In order to cope with transient congestion on links, backbone routers will often implement large buffers. Unfortunately, while these buffers are good for throughput, they can substantially increase latency and cause TCP connections to behave very burstily during congestion. Villiamizer and Song (1994) it is analyzed that optimal value of the buffer size is required to fully utilize the link capacity. It includes in (Avrachenkov *et al.*, 2005) link utilization increases and packet loss is reduced with the increase of buffer size until a certain threshold value. Further increases of the buffer size will increase link utilization but increases queuing delay which in turn affects throughput and incurs large end to end packet delay. Therefore, several recent works imposed on a smaller size buffers due to its practical benefits. Owing to the merits of small sized buffers, in this works VOQ of *finite size* is assumed. As discussed earlier the other aspect of Queuing is the algorithm used to schedule the packets.

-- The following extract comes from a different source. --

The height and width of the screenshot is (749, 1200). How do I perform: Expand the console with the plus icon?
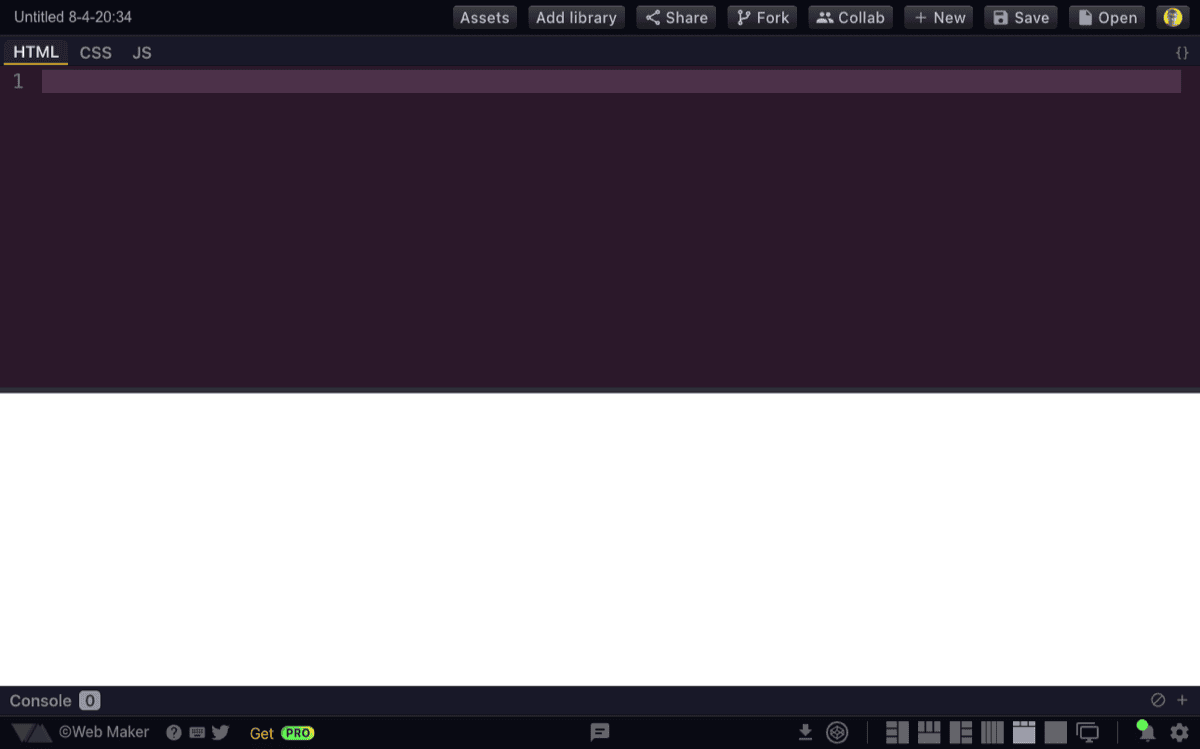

The basic and widely adopted queueing scheme is First Come First Serve (FCFS) (Avrachenkov et al., 2002) which services packets based on their arrival time. A Packet with a high priority with late arrival time must wait until a packet with a low priority with early arrival time is serviced. Thus, FCFS lacked with fairness in priority. The next scheme services packets based on their priority is called Priority Queuing (PQ). Since regardless of the packets arrival time high priority packet will be serviced and again low priority packets will suffer with high delay of backlogged in the queue itself. The optimal solution for priority packets is by providing fairness among competing packets is known as Fair Queuing. A Variant of fair queuing is Weighted Fair Queuing (WFQ) which provides better bandwidth guaranteed, bounded delay and weighted fair sharing at the packet level.

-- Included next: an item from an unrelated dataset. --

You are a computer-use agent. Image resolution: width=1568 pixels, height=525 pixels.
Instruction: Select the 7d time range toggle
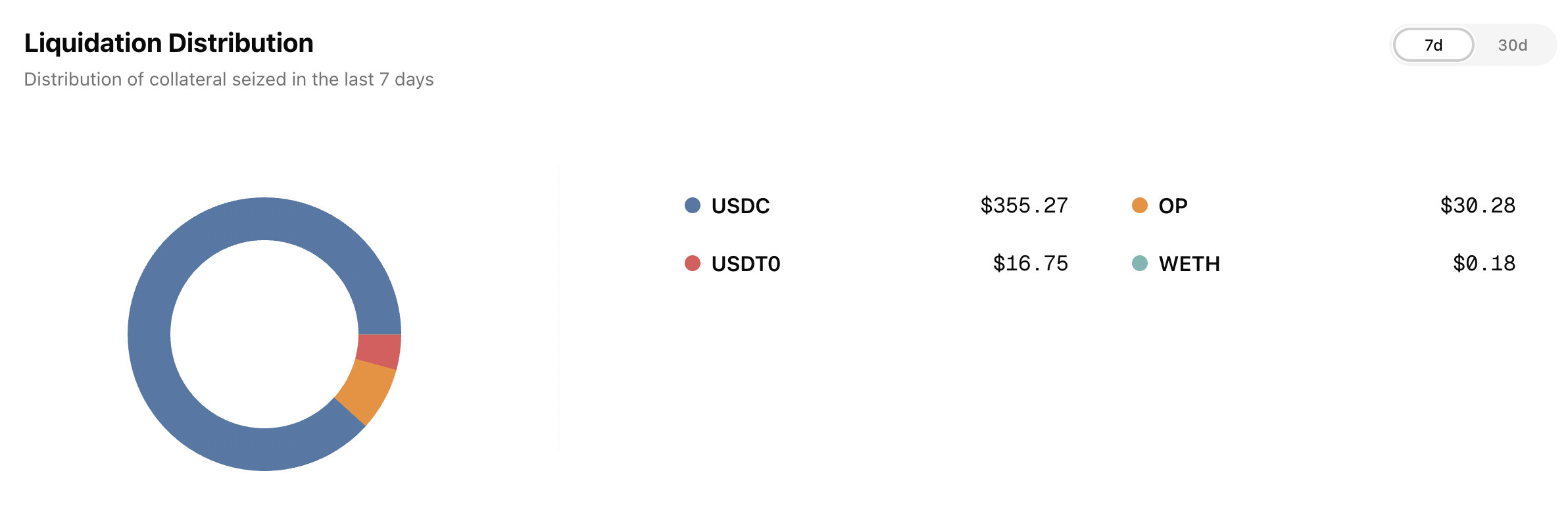(x=1434, y=45)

#### 4.1. Weighted Fair Queuing (WFQ)

WFQ (Eric, 2009) was first introduced by Demers et al. (1989). Weighted Fair Queuing is sort-based packet scheduling algorithm to approximate GPS (McKeown, 2007). Generalized Processor Sharing (GPS) assumes that the input traffic in infinitely divisible and all sessions will be serviced at the same time. WFQ schedules packets by calculating a virtual finish time according to their arrival time, size and their associated weight. The scheduler calculates a virtual finish time upon a packet is arrived in the queue. The virtual finish time here represents time at which the same packet would finish to be served. WFQ arranges packets in the ascending order of the virtual finish time. It guaranteed that each flow gets its shares of bandwidth proportional to the assigned weights. A variant of WFQ was proposed in the literature with an aim to reduce the complexity in calculating the virtual finish time. Self-Clocked Fair Queueing (SCFQ) (Parekh and Gallager, 1993) calculates finish time by the packet currently being



transmitted. Start-time Fair Queueing (SFQ) (Golestani, 1994) uses the starting time of the packet currently in service. Among the packets already began in service Worst-Case Fair Weighted Queueing  $(WF^2Q)$  (Goyal *et al.*, 1997) transmits the packet with lowest finish time. The proposed WFQ dynamically manages traffic flows and have better bandwidth guaranteed and fairness than proposed queueing algorithms in the literature. Fairness in scheduling is essential to protect flows from other misbehaving flows which is caused due to malfunction of software on routers or end-nodes and provide end-to-end service differentiation. It is found in (Bennet and Zhang, 1996; Stephens et al., 1999). Fair scheduling is very essential in routers and switches.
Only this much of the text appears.